-- begin --

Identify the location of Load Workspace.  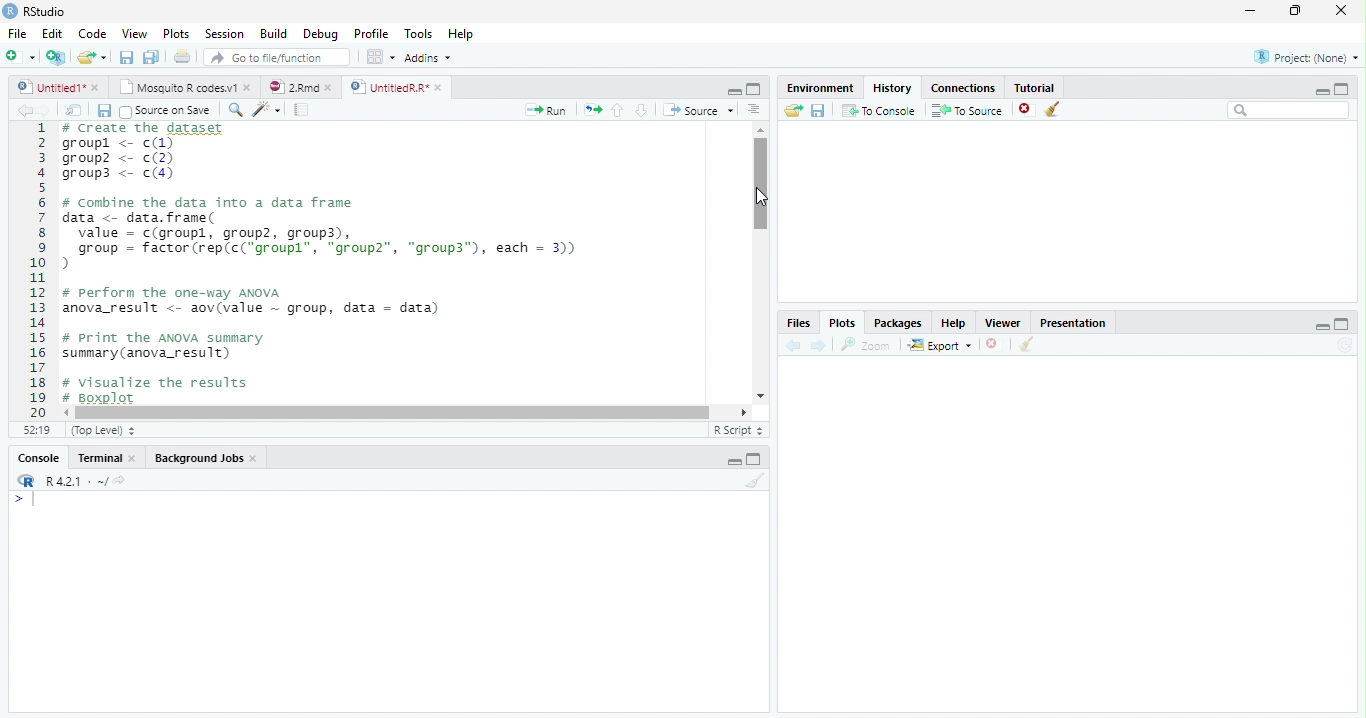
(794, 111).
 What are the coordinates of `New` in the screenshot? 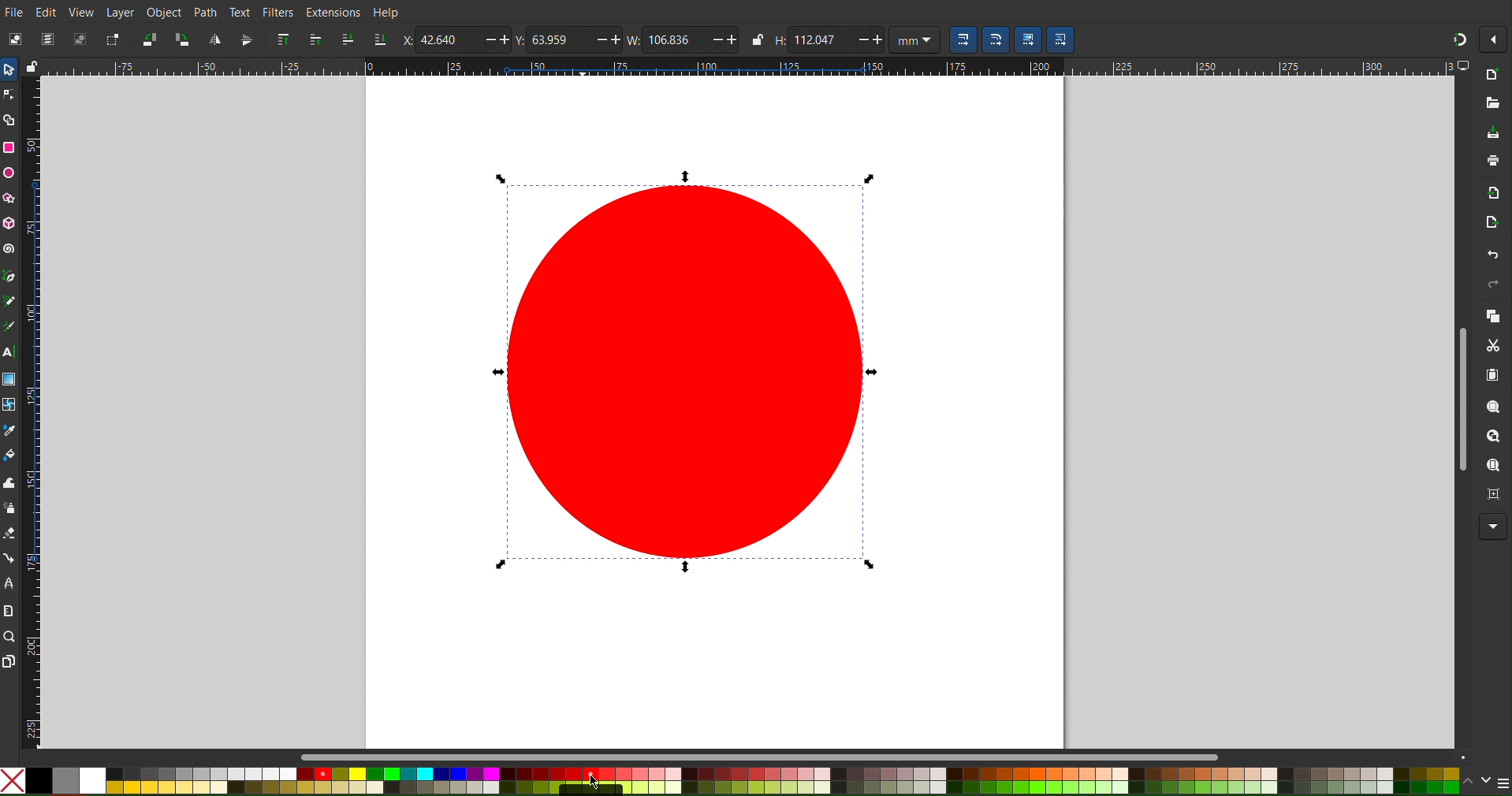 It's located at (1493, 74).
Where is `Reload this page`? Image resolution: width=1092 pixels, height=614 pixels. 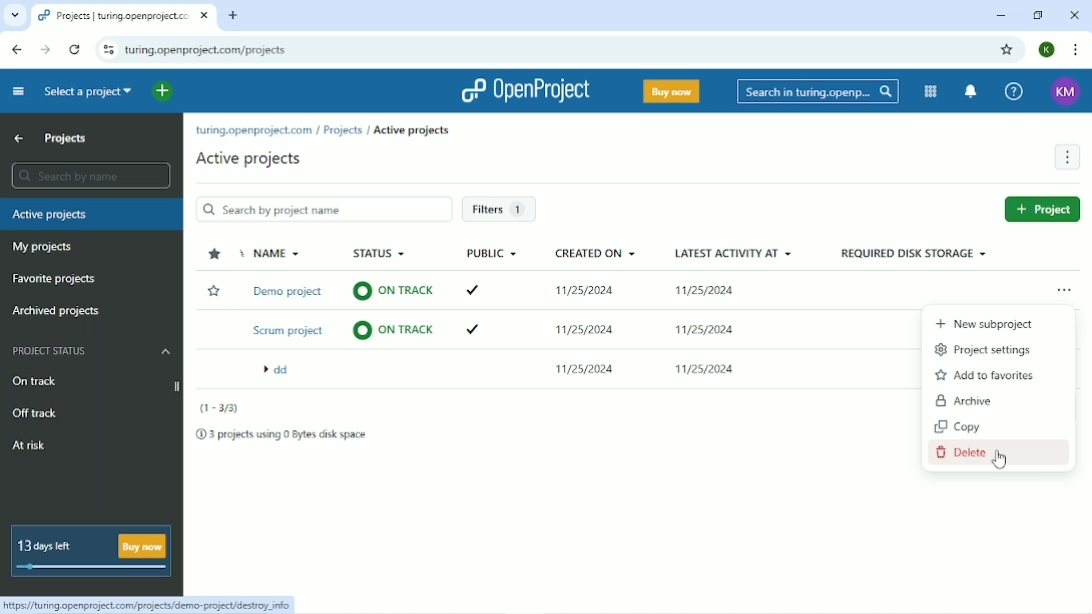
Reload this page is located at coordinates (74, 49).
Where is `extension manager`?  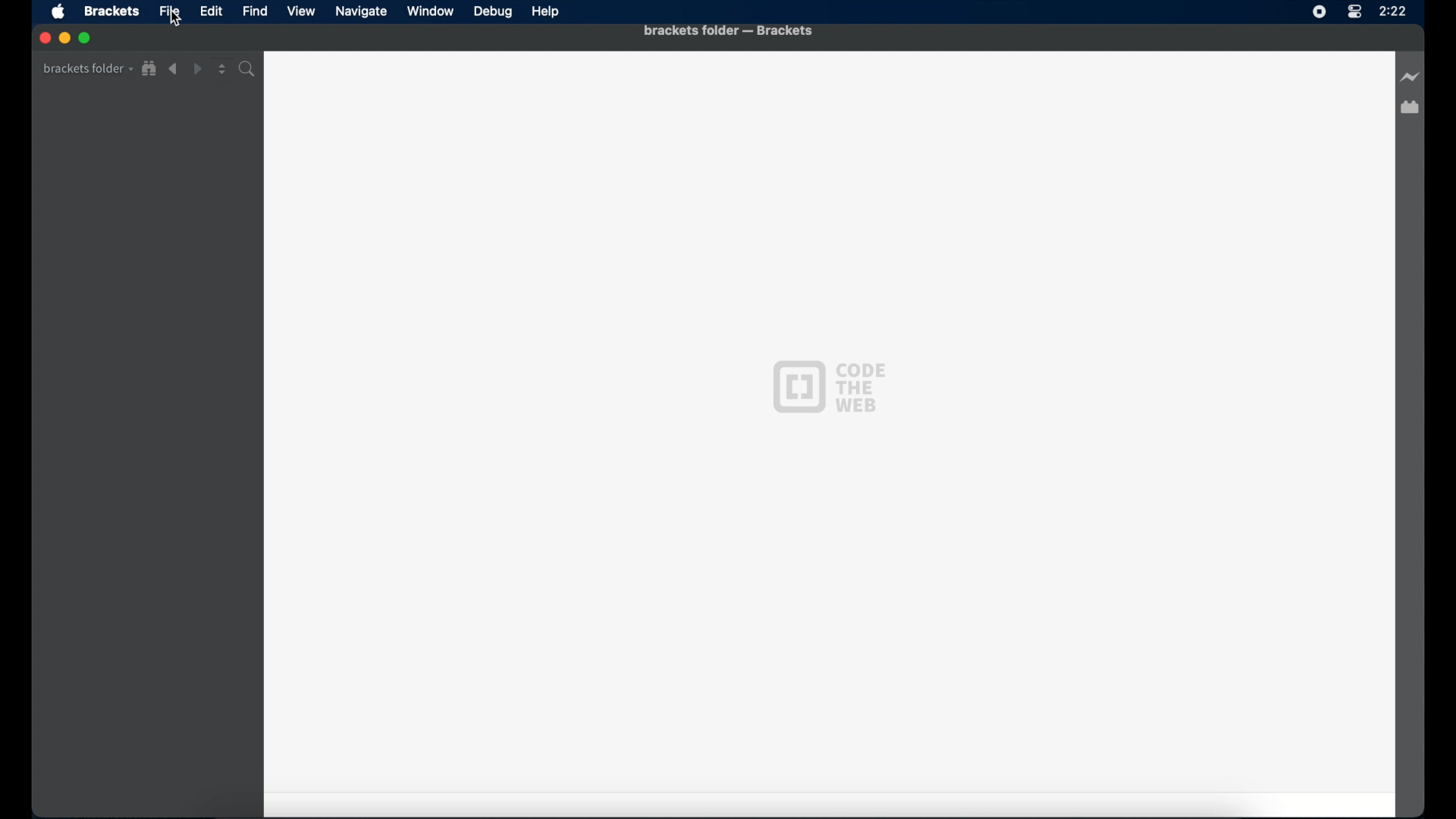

-- end --

■ Exercise description ■
Lay out the records, from the line containing "pixels, height=614 pixels." through the end of the records, as a JSON list of strings with one string per line. Skip any blank lines and leave the pictures out.

■ Finished answer ■
[
  "Where is `Reload this page`? Image resolution: width=1092 pixels, height=614 pixels. ",
  "Reload this page is located at coordinates (74, 49).",
  "Where is `extension manager`?  "
]